Riassunti sulla new sensibility, sui caratteri della Romantic poetry e sulla natura...


Description

A new sensibility

In the second half of the 18th century a new sensibility became dominant which came to be known in Literature as Romanticism. It was a reaction against faith in reason and promoted the supremacy of feeling and emotions. Indeed, there are many differences between Augustan and Early Romantic poetry Augustan: The Augustan poets emphasize reason so balance, order, moderation, rules. They had a rational thinking , they controlled emotions and imagination The language was sophisticated , artificial based on fixed schemes and not spontaneous and poets had dealt with impersonal material They were interested in elevated subject, poor were ignored and society was placed before the individual.

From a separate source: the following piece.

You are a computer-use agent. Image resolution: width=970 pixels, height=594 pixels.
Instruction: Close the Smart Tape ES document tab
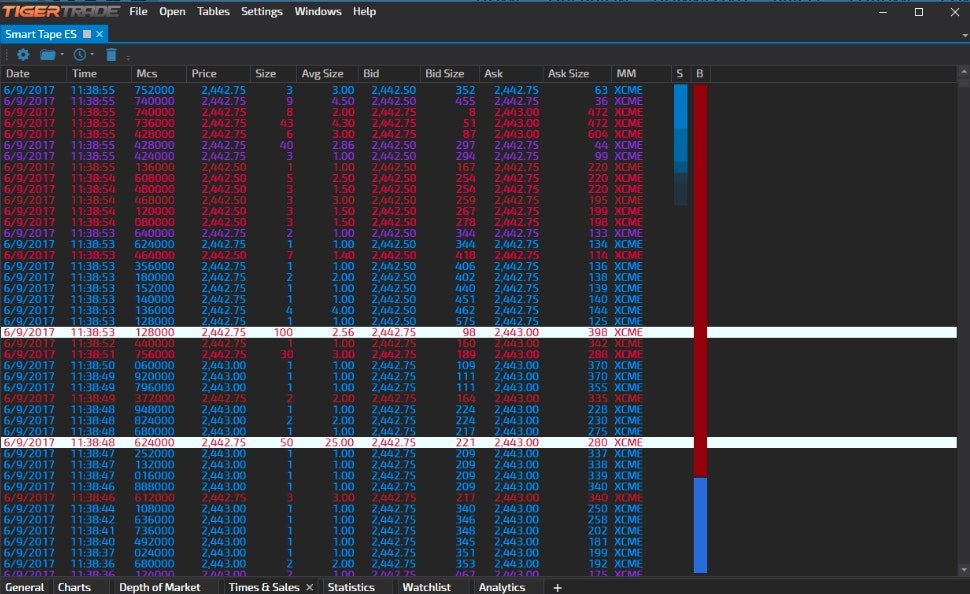click(x=101, y=33)
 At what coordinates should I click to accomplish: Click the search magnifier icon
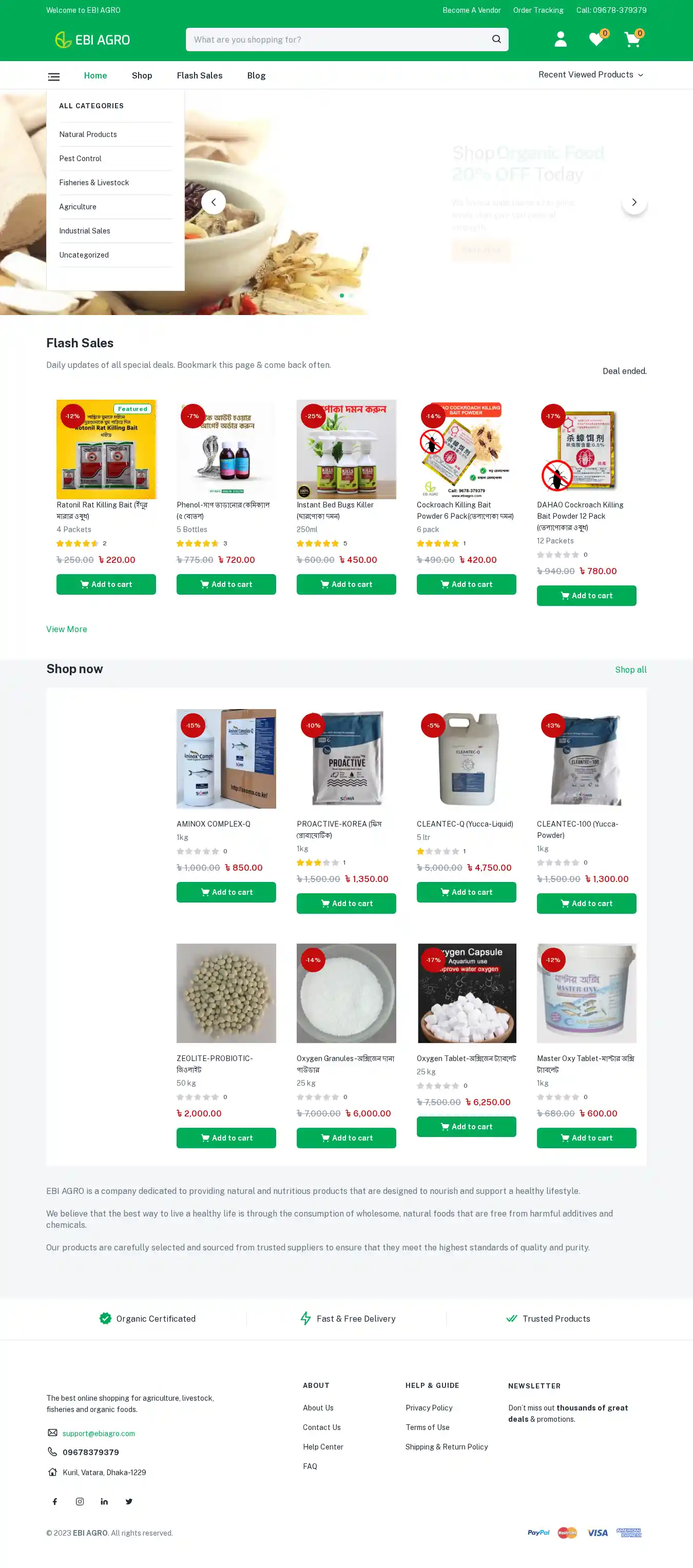tap(496, 40)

Nature was seen as an abstract concept, as a set of divine laws and principles established by God, which man could control and order with the use of reason

Early Romantic

Early Romantic poets emphasize the irrational so the sensibility, freedom, feelings and spontaneity. They were more subjective, used the imagination to describe personal experience life They had a free play of imagination, they had not controlled emotions or imagination They poets were more interested in humble and everyday life. They thought that poor men were a sort of wise because they were in contact with nature ,then with God. The poetry was the expression of emotions and was less intellectual but more intimate. (Seen as the expression of the soul) And nature was seen as a living creature and man lived in communion with it.

Sublime

A main theme in 18th century aesthetic was the distinction between the beautiful and sublime. For Edmund Burke whatever provoked terror and idea of pain or danger could be defined as sublime. Pain, terror, fear are the strongest emotion So the sublime is in nature in its most terrifying aspects , such as stormy seas Sublime is founded in terror and to make things even more terrible two conditions are essential: obscurity and mystery In contrast beauty according to Burke originates from everything that in the observer produces an effect of deep harmony.

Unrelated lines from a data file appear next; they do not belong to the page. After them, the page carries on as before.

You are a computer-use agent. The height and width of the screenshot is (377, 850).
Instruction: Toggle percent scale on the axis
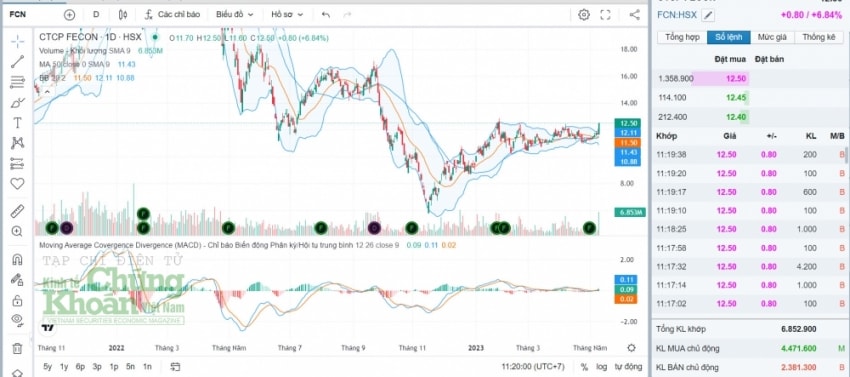click(x=584, y=367)
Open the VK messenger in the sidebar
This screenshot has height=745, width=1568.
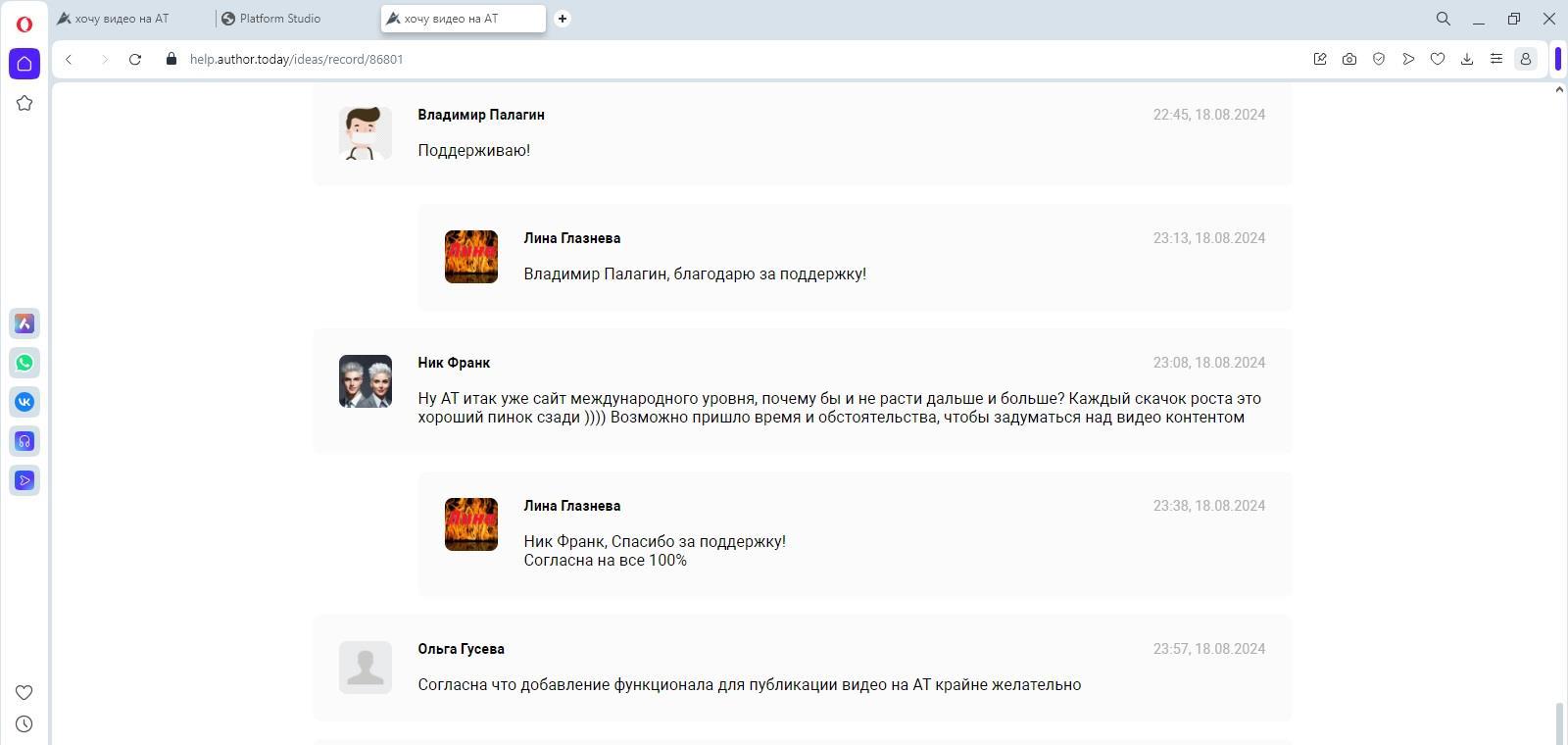click(x=24, y=402)
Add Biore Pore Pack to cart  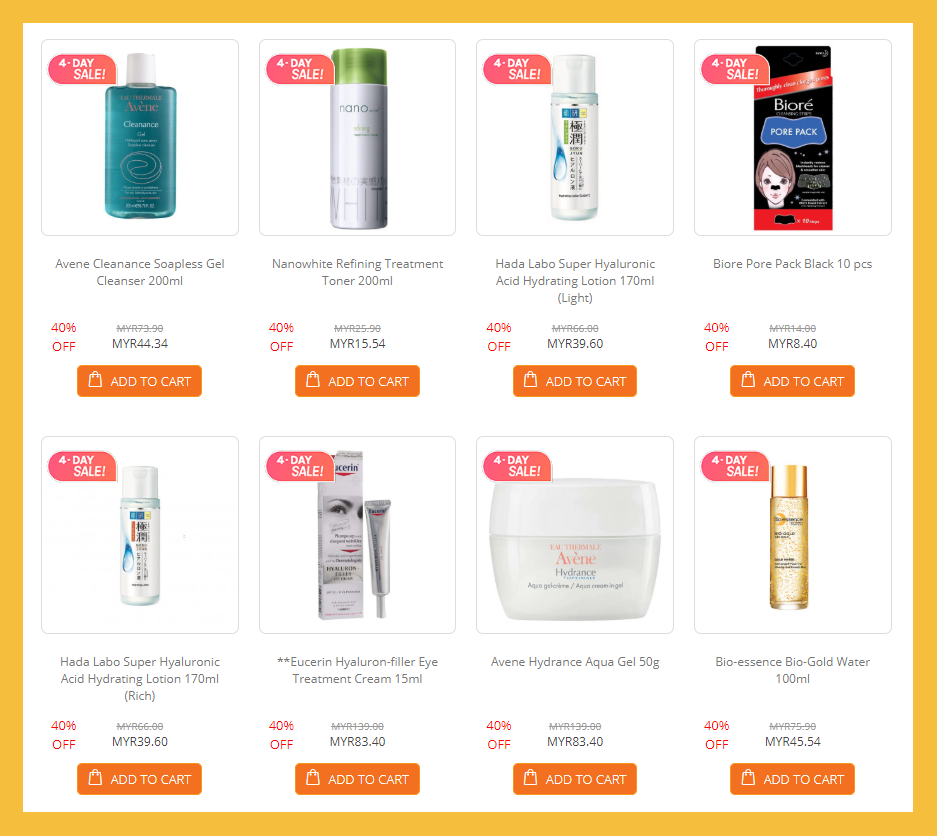tap(792, 381)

Early Romantic poetry Pastoral poetry :expressed the idyllic pleasure and happiness of rural life. William Cowper celebrated and praised country life for its simplicity and domesticity so the good atmosphere. Nature was to him a source of innocence and delight. Nature poetry: James Thomson saw nature in its physical details . His observation included wild scenery and led reflection on the primitive man in contrast to the civilised man Ossianic poetry: is a cycle of poems by a legends Gaelic warrior,Ossian, who lived in Scotland. Ossianic poetry had success because the growing interest in folk tradition and the cult of of a simple and primitive life. Some of Ossian’s works are collected in fragments of ancient poetry by James McPherson the poems were successful in Europe and are characterised by melancholy and suffering produced by war , love... Graveyard poetry: it characterises by a melancholic tone and choice of cemetery ,ruins and stormy landscapes as settings. The grave became a symbol of contemplation of death and immortality. The main representative was Thomas Gray. William Blake: was regarded as a forerunner of Romantic poetry because of his interest in social problems and his use of symbols.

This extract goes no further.